Evaluating Maintainability Related Risks of Free/Open Source Software Component Integration

Evaluating Maintainability Related Risks of Free/Open Source Software Component Integration

Frédéric Fleurial Monfils, Jacques Flamand, Nicolas Devos, Jean-Christophe Deprez, Evaluating Maintainability Related Risks of Free/Open Source Software Component Integration, 8th BElgianNEtherlands software eVOLution seminar (BENEVOL ’09), Louvain-la-neuve, Belgium, Dec. 18, 2009.

Date: 18 décembre 2009

Publication: Communication scientifique 

The Software Industry gives an increasing attention to free/open source software (F/OSS). However before integrating a F/OSS component in its software product, a company wants to determine its quality. From a business viewpoint, an interesting approach to assess quality is to capture the risks of integrating a F/OSS component in a software product.

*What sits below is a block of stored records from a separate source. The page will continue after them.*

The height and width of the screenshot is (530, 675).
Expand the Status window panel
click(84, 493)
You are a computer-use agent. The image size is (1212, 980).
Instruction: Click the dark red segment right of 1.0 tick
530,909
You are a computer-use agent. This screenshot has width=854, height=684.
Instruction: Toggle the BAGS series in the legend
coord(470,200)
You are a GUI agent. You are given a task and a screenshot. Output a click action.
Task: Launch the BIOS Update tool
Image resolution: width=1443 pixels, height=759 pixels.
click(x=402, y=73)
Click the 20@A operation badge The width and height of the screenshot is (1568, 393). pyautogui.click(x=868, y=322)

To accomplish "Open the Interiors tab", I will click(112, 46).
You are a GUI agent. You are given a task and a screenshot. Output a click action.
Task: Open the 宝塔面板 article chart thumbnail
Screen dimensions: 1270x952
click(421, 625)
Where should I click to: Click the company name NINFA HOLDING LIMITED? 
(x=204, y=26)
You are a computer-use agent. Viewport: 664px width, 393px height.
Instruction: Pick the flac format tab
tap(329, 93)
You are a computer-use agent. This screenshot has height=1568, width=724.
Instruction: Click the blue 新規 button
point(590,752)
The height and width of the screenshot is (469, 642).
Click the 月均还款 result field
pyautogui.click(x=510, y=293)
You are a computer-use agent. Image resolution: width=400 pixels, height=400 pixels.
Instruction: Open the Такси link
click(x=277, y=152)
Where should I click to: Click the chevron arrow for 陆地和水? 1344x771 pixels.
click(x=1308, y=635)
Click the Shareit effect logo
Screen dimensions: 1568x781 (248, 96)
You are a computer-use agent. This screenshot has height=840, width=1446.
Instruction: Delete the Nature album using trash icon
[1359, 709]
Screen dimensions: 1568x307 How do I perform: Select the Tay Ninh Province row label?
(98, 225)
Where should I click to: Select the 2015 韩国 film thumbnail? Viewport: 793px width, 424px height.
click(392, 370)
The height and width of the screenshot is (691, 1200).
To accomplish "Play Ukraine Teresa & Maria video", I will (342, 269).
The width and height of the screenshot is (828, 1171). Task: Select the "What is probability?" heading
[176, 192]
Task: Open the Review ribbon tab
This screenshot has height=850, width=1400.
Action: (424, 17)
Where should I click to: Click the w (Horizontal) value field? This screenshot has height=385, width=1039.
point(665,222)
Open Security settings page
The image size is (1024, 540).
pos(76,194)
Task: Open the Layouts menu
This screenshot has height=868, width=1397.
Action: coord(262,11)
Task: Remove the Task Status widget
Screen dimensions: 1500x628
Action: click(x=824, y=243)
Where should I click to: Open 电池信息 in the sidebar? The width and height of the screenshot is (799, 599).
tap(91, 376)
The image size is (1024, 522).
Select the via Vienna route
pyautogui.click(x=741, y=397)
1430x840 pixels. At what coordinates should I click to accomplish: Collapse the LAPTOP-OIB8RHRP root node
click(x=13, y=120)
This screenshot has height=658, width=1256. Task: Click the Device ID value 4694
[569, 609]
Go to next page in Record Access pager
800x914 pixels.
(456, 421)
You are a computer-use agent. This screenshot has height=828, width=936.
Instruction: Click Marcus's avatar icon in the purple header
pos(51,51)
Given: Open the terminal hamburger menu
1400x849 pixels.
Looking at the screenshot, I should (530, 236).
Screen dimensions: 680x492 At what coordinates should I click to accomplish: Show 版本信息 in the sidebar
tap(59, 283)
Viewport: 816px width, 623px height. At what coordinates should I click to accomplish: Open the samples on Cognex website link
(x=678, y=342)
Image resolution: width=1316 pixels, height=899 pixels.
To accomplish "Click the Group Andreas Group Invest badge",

Incidentally, companies augment their their benefits of a F/OSS based development approach if they learn to fully collaborate with the existing F/OSS endeavor, that is, not simply fork the code but learn to interact with the existing F/OSS community and follow its software processes. In such a case, a fair risk assessment should not be limited to source code analysis of a single snapshot in time but also study the past behavior of the F/OSS community on its F/OSS component.
An important cost item in software development is maintainability hence assessing risks related to maintainability is of great interest to software companies. Maintainability of a FlOSS component has a different meaning to each role involved in the integration of the open source piece of code inside a larger application. Certain roles are concerned about the short term such as the developer who needs to integrate the select F/OSS component version in the application while other roles are more concerned with the mid and long terms. In this paper, we focus on the mid and long term concerns of the product manager, the project manager and the developers. In particular, we used the GoalQuestionMetric methodology to identify role relevant questions related to the evolution of certain software metrics. Subsequently, indicators specify metrics thresholds and a risk color is inferred for each indicator from a 4-color scale. In practice, based on the definition of these indicators, the needed software metrics are computed on the main data sources managed by the F/OSS endeavor such as the bug tracking system or the version control system.
The risk indicators presented have been calibrated on a set of 4 open source Java projects.